Friday, July 20, 2018

Russia a competing superpower? No, but China is a different story!

Spengler writes at PJ Media,
...When Ronald Reagan took office in 1981, Russia and its satellites had a population of 375 million, vs. 225 million for the United States. Although Russia's economy was rotten--as Reagan and his team insisted against the prevailing consensus--its military power threatened to make Western Europe a Soviet economic colony. Reagan beat Russia in the Cold War and broke up the Soviet empire. Russia now has 146 million people, less than half of America's 300 million. Game over. The problem at present is managing a rancorous spoiler rather than a competing superpower.

...China is entirely different. Its per capita GDP has risen 45 times (that's 4,500%) since Deng Xiaoping began China's economic reforms in 1979. Although its growth rate has cooled from double digits to between 6% and 7% a year, China's economy still doubles roughly every ten years. China now graduates four times as many STEM bachelor's degrees and twice as many STEM doctorates as the U.S. During the past two years, moreover, Chinese applications to U.S. graduate schools (where foreign students comprise about 4/5 of all students) have dropped by about half during the past couple of years, because Chinese universities are roughly on par with America's in math, physics and computer science. One out of 3 Chinese university students majors in engineering. The number in the U.S. is one out of 14 (and that counts Chinese foreign students at U.S. universities).

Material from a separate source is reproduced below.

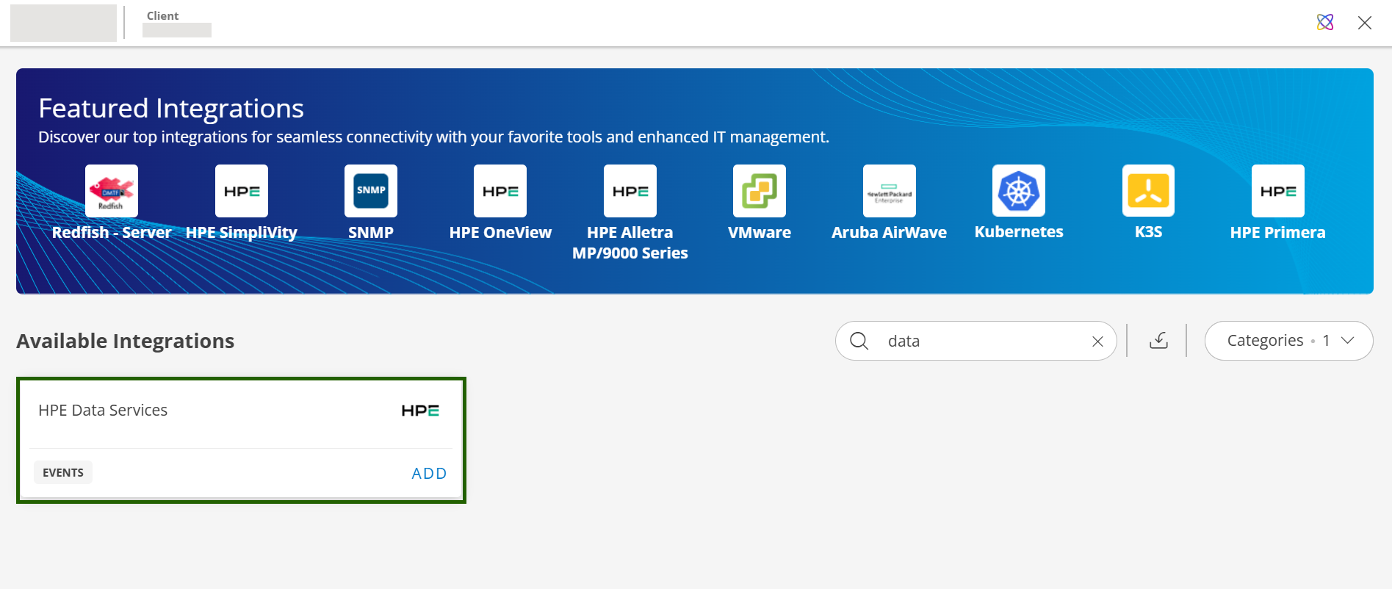The width and height of the screenshot is (1392, 589).
Task: Expand the Categories dropdown filter
Action: (1288, 341)
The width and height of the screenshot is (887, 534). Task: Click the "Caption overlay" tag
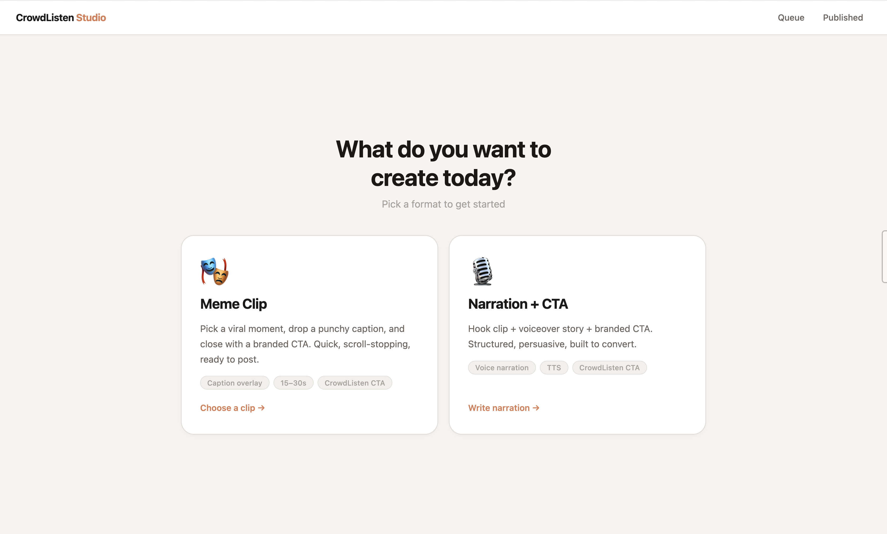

...China's exports to Asia are three times larger than its exports to the U.S., and have grown three times as much as exports to the U.S. during the past 10 years. China has a $1 trillion program to assert economic dominance over Asia called "One Belt, One Road," and its Asian business is booming.

We won the Cold War because the innovations of the 1960s and 1970s became the weapons of the 1980s. That was the result of Eisenhower's response to Sputnik, including a crash program for tech education, the Kennedy moonshot, the tech investments at Harold Brown's Defense Department, and Ronald Reagan's Strategic Defense Initiative.

America remade the world. Wages and salaries rose in real terms by 20% between 1981 and 1998 as a result. But we have been coasting on these innovations, making incremental but not fundamental changes, and real wages haven't budged since 1998.

America has done it before, and we can do it again. We need a grand national strategy for technological supremacy. I've spelled it out in any number of publications, including this essay for the Journal of American Affairs. China has a grand strategy for technological supremacy. We're better at it this kind of thing than China. But China is the diligent tortoise and we're the sleeping hare.